When President Trump, via surrogates, indicated he was considering moving to Parler, a free speech rival to Twitter with a relatively tiny base of users, the technocracy swiftly moved against that platform. Amazon AWS storage and web services powering the platform were yanked, and Parler went dark.
The power moves of the Technocracy were alarming enough to provoke concern from world leaders, many of whom could hardly be characterized as staunch Trump allies. German Chancellor Angel Merkel said the digital censorship was troubling. The French government had a stronger reaction, with Finance Minister Bruno Le Maire calling out the censorship as “the digital oligarchy.”

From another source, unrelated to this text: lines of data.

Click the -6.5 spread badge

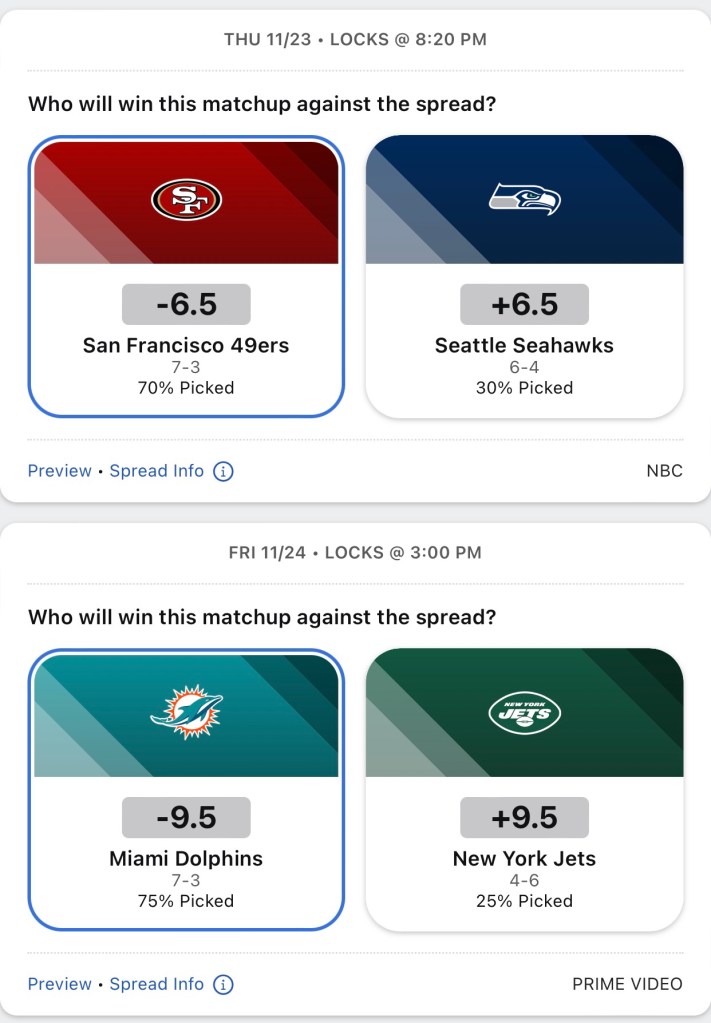coord(186,304)
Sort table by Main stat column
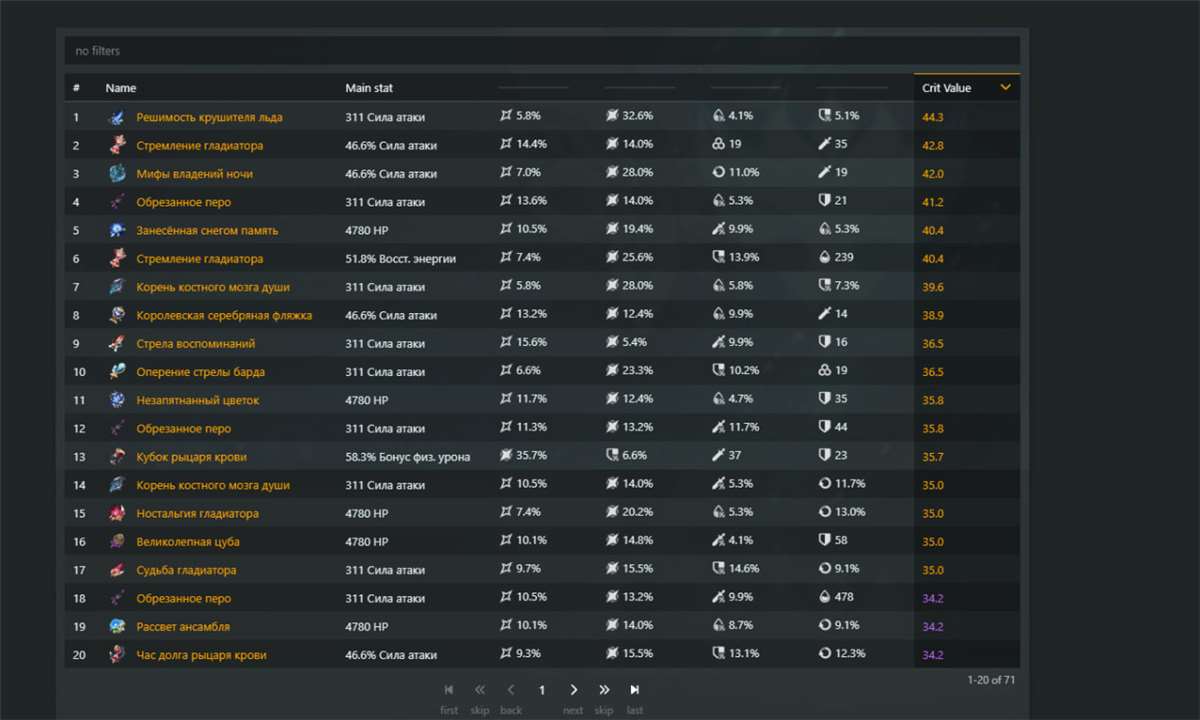The height and width of the screenshot is (720, 1200). point(369,88)
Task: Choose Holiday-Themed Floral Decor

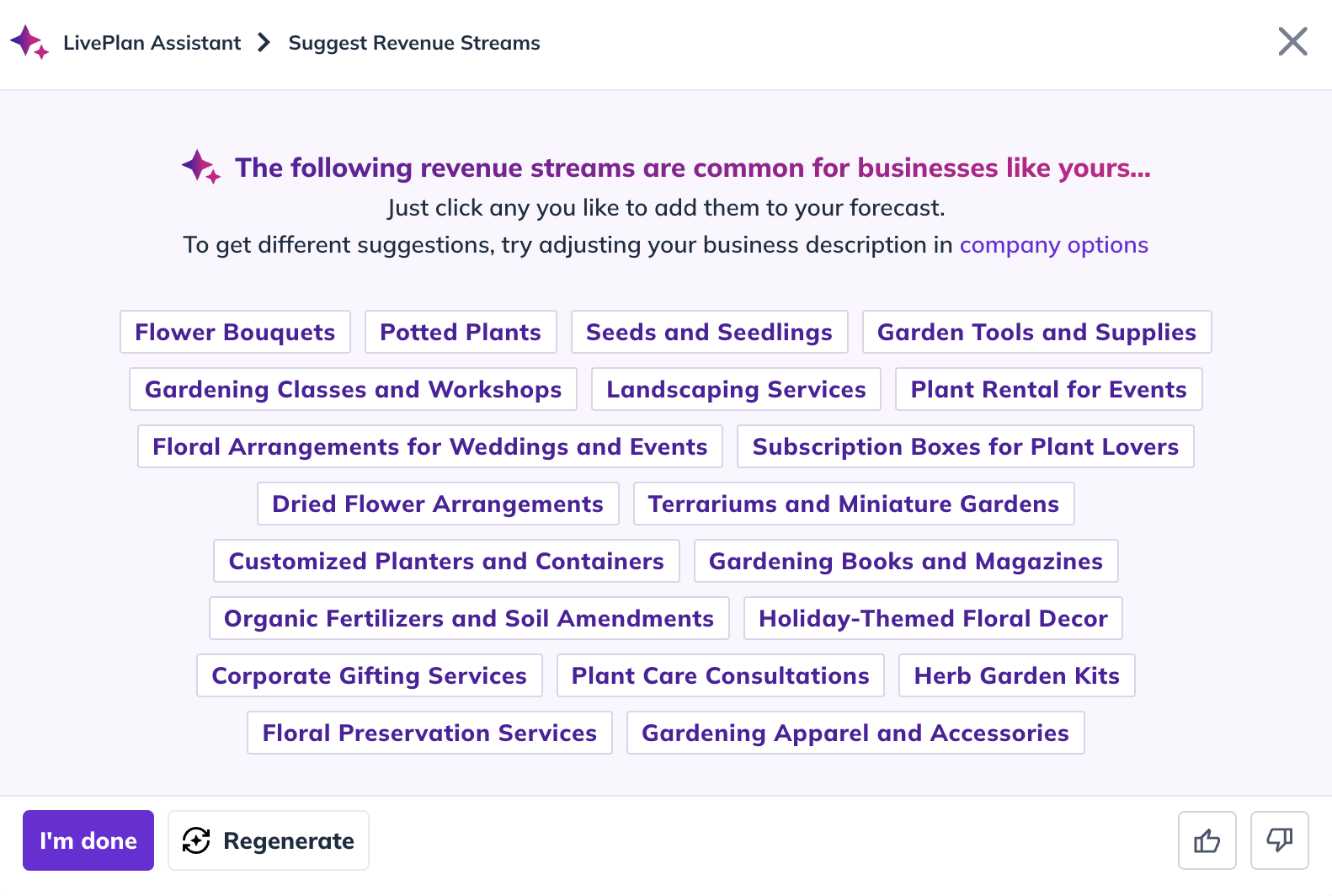Action: (933, 618)
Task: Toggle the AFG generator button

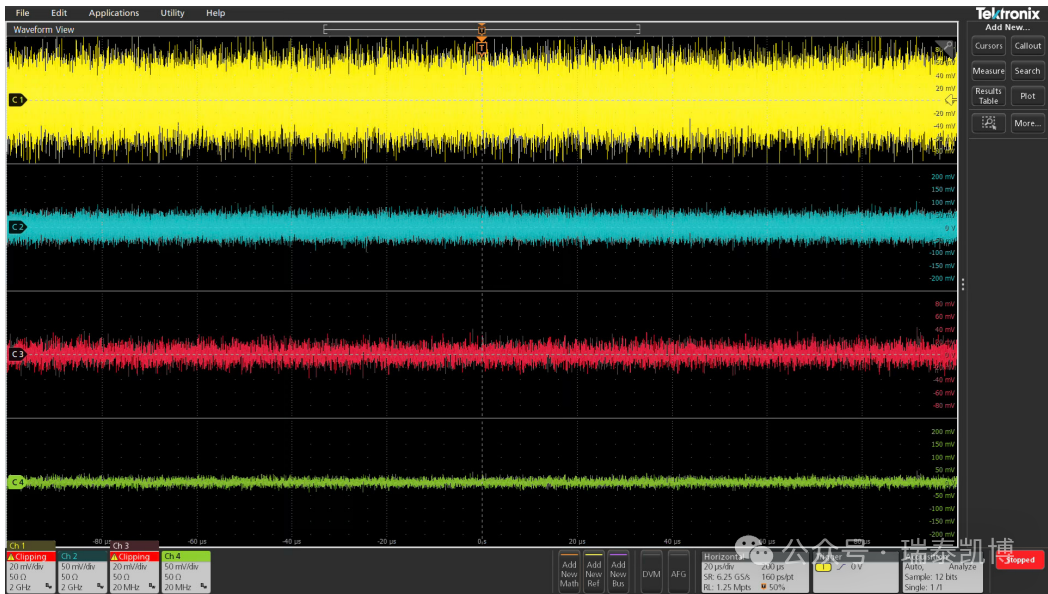Action: [678, 574]

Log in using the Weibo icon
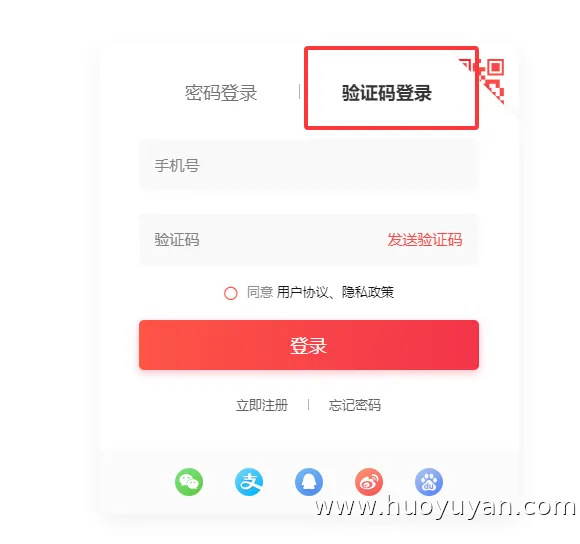click(369, 482)
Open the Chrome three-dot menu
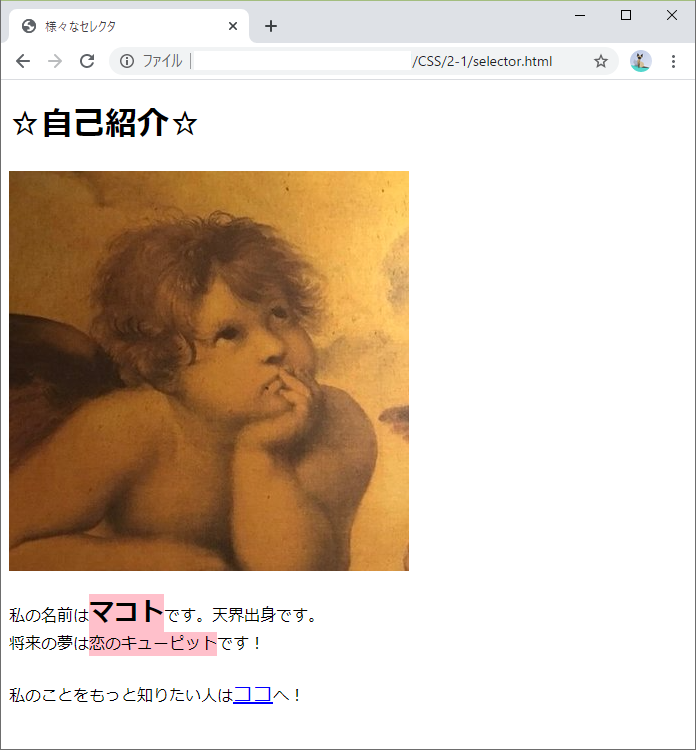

U.K. Health Secretary Matt Hancock weighed in, saying it was time to consider tighter regulations of the social platforms, given their increasing penchant for making editorial decisions.
Thierry Breton, the EU’s commissioner for the internal market, weighed in, observing,
“The fact that a CEO can pull the plug on POTUS’s loudspeaker without any checks and balances is perplexing. It is not only confirmation of the power of these platforms, but it also displays deep weaknesses in the way our society is organized in the digital space.”
Indeed, the crackdown on the American president was egregious. Even the ACLU was stirred to issue a lukewarm condemnation:
“It should concern everyone when companies like Facebook and Twitter wield the unchecked power to remove people from platforms that have become indispensable for the speech of billions.”
By 12 January, another censorship milestone was reached when the President traveled to the Alamo in Texas to highlight his accomplishments with building a (partial) wall along stretches of the southern border.
Though over 800,000 watched on YouTube via the Trump-friendly RSBN network, none of the major over-the-air networks covered the speech. Cable news networks including CNN, MSNBC, and even FOX also blacked it out.
Instead, they counter-programmed with an FBI and DC-district federal prosecutor news conference that aired at the same time, outlining an expansive plan to go after hundreds and possibly thousands of Capitol protesters that had violated the law.
TRENDPOST: Again, love or hate Trump, “Censorship” is the new American “Normal.” We have detailed it extensively in this Trends Journal.
Following the President’s remarks, YouTube suspended Trump’s account, barring uploads and comments, effectively silencing any video of the President’s border speech on the world’s most frequented video platform. The death knell of the Trump presidency was sounded, not by tweet and bombast, but by the eerie absence of it.